Immunohistochemical analyses revealed that carcinoids in both the pancreas and other representative sites were multisecretory. In pancreatic carcinoids, however, serotonin (5-HT) was far more dominant than other active hormonal substances, and it was suggested that neither gastrin nor somatostatin should be overlooked in immunohistochemical analyses.
At 92.9% and 100.0%, respectively, serotonin and NSE exhibited a high rate of immunohistochemical positivity in the carcinoid group. Although the former was significantly higher (P < 0.01%) than the total average (54.9%), the latter was not significantly different from the total average (87.8%). Both serotonin and NSE are without doubt necessary routine examinations as is chromogranin, which showed a high positivity rate of 90.9% identical to the total average (88.2%).

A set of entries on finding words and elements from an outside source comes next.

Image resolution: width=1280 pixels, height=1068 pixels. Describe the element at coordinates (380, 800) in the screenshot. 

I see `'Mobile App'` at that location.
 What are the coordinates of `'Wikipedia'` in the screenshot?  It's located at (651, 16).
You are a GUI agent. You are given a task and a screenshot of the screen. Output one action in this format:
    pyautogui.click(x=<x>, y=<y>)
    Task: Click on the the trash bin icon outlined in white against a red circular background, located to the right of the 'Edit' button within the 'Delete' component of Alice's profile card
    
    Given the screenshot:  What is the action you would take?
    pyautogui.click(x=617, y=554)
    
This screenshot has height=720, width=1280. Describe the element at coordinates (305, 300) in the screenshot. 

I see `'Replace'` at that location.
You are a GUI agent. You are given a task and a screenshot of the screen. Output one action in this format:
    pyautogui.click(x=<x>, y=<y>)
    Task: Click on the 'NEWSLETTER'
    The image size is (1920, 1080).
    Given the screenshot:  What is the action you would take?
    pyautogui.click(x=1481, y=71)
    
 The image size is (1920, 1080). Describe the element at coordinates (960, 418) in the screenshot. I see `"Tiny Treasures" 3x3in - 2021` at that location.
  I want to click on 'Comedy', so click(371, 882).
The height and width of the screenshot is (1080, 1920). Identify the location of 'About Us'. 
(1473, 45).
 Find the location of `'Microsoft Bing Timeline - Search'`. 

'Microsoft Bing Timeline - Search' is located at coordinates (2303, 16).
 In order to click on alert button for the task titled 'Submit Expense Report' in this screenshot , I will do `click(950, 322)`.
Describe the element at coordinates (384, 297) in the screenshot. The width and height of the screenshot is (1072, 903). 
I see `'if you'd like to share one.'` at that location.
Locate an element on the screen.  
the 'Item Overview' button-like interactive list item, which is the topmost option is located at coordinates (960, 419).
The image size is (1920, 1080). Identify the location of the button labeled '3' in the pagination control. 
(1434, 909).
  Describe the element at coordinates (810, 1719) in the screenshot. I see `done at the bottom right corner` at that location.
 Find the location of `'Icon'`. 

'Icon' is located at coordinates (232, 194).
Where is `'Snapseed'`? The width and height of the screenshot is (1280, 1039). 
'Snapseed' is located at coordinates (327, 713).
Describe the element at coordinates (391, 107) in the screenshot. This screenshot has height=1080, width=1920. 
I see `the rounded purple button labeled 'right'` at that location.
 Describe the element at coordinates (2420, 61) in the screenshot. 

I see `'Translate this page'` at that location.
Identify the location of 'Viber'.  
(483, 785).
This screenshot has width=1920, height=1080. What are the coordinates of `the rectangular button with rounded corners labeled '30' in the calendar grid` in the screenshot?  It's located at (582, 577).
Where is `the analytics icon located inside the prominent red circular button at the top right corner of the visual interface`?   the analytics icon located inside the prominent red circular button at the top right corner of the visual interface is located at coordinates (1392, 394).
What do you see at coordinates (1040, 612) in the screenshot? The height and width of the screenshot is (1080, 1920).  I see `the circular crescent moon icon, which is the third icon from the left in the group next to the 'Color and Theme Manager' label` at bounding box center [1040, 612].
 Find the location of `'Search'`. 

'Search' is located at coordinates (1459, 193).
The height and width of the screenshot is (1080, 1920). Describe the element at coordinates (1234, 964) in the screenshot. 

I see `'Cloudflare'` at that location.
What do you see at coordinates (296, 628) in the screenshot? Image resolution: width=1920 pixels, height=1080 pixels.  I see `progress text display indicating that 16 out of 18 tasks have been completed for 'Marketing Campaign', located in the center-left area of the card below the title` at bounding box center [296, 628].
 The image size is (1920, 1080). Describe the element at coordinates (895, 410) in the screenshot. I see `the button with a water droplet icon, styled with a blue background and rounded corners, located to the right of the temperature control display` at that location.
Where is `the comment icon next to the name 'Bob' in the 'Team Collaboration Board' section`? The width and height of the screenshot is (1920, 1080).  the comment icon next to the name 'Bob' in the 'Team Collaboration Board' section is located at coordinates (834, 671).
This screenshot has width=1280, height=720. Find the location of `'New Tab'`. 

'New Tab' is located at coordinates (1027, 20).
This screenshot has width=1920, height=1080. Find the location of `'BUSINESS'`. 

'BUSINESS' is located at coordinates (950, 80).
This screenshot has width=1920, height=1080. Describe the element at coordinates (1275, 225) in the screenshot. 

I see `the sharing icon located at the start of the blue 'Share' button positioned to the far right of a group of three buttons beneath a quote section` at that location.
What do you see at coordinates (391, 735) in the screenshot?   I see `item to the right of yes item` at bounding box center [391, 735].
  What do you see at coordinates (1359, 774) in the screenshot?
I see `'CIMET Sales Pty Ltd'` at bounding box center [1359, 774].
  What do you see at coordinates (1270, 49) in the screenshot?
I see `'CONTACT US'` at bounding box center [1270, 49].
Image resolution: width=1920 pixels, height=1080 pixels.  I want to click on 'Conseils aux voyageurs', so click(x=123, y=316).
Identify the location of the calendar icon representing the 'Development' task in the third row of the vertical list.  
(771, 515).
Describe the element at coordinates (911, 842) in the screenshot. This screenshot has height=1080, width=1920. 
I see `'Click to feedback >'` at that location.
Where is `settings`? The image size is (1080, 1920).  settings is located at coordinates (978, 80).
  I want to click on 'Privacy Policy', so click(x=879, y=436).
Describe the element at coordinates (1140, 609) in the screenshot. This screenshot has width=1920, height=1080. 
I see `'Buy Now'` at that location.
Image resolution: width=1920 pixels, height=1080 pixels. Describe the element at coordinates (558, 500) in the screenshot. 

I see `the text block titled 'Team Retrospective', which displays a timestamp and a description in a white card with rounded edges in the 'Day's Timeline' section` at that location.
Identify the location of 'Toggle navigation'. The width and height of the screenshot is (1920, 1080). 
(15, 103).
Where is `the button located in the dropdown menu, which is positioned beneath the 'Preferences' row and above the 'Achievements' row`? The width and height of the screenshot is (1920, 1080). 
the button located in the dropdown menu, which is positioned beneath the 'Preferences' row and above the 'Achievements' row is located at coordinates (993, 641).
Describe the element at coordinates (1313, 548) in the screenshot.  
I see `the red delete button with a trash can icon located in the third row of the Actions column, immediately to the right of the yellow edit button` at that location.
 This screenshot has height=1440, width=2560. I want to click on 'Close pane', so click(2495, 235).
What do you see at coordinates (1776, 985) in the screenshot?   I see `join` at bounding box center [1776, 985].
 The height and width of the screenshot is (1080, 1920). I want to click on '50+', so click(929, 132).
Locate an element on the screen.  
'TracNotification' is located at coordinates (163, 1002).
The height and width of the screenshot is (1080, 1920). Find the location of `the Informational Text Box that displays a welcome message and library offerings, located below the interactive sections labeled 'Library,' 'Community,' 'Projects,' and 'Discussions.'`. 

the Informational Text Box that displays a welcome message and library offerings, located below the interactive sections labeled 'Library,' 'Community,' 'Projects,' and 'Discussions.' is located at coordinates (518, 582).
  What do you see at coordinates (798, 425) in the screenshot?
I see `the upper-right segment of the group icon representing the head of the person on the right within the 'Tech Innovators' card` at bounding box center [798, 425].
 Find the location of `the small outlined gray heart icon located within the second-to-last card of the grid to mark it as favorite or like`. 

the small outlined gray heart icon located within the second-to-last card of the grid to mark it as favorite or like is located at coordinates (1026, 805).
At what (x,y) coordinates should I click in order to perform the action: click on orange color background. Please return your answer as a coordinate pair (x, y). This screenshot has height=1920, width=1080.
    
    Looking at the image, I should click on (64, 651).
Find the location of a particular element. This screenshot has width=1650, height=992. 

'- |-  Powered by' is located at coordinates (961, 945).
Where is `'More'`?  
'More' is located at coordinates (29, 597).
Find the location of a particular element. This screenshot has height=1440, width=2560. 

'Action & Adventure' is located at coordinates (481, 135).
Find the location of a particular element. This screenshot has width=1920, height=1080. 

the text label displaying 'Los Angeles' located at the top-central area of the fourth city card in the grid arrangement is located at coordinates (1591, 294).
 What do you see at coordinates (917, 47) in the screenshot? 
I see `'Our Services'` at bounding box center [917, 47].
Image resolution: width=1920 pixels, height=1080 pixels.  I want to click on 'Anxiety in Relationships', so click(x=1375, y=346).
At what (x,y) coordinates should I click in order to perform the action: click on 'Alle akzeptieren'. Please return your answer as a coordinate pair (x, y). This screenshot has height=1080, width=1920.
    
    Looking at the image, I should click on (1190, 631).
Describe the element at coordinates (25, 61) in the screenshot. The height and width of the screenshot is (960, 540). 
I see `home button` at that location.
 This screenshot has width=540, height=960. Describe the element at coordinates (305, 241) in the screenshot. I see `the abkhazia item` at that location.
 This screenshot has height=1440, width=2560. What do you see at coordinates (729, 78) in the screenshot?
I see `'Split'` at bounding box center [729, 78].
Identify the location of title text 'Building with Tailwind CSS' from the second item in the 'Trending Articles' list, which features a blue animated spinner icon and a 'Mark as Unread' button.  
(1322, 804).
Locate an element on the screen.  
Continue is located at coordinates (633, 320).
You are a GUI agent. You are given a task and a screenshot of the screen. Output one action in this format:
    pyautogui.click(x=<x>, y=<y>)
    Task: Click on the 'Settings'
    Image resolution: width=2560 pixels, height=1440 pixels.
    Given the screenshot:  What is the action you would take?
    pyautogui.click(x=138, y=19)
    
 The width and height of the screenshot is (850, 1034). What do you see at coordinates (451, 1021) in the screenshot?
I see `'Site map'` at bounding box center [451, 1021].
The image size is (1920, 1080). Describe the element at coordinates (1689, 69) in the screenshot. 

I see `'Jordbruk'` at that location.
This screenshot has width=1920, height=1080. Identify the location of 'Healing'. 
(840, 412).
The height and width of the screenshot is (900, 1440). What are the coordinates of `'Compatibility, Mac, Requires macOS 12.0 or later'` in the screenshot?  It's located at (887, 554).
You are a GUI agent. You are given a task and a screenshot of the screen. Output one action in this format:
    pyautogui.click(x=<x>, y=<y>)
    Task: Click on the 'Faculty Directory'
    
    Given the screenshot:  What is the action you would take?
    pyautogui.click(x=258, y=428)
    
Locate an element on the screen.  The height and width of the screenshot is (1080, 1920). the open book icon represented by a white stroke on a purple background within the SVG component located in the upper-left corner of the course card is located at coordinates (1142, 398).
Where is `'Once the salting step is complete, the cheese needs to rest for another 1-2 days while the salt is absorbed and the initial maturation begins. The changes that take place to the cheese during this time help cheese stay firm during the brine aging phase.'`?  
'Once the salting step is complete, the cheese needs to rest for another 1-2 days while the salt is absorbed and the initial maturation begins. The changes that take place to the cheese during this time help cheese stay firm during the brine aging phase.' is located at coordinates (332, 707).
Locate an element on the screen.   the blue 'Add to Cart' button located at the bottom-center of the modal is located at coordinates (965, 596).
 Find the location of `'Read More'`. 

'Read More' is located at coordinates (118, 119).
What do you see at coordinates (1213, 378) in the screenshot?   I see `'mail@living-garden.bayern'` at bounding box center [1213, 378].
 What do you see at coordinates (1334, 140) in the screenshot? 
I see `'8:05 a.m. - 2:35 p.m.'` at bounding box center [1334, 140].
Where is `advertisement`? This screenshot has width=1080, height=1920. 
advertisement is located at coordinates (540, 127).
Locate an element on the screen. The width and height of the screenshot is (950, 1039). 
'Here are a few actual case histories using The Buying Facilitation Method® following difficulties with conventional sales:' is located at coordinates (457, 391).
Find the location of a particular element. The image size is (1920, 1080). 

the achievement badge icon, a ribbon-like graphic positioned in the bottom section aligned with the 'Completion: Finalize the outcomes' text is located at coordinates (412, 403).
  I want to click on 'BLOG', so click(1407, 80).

It was pointed out that there existed a close correlation between postoperative survival rates and histologic patterns of carcinoids.3, 5, 7, 9, 10–12 In the current series of pancreatic carcinoids, however, histologic patterns were recorded in a relatively small number of only 18 cases, insufficient for the purpose of statistically evaluating the correlation with postoperative outcomes. The cumulative 5YSR calculated on the basis of the Kaplan–Meier method (Fig. 2) was extremely low for the pancreatic carcinoid series (28.9% ± 16.7%; n = 46), significantly different from that for the appendiceal series (89.7% ± 2.0%; n = 565) but not so for the small intestine series (82.1% ± 3.3%; n = 368). Despite extremely low 5YSR for the pancreatic carcinoid series, a margin of as much as 16.7% in the rate may exist, theoretically increasing the 5YSR to a possible 45.6%. In a previous study,3 the 5YSR in this particular carcinoid series was calculated as 43.2% ± 20.9% (n = 40), but one would expect the analysis of a larger and more effective number of cases to yield a much more precise and stable value for 5YSR in the pancreatic carcinoid series.
In the current study, several attempts have been made to compare various clinicopathologic aspects of the pancreatic carcinoid series with the carcinoid series of other representative sites. Abundant information is available in a monograph, containing a collection of carcinoids and their variant neoplasms in the systemic sites of both digestive and extradigestive organs.25
Compared with other representative sites, statistical evaluation of 156 cases of pancreatic carcinoids revealed that this series of neoplasms is characterized by a high metastatic rate (66.7%), a large average tumor size (68.6 mm), a relatively high incidence of carcinoid syndrome (23.3%), a high detection rate of immunohistochemical serotonin (92.9%) and NSE (100.0%), and a very low 5-year survival rate (28.9%).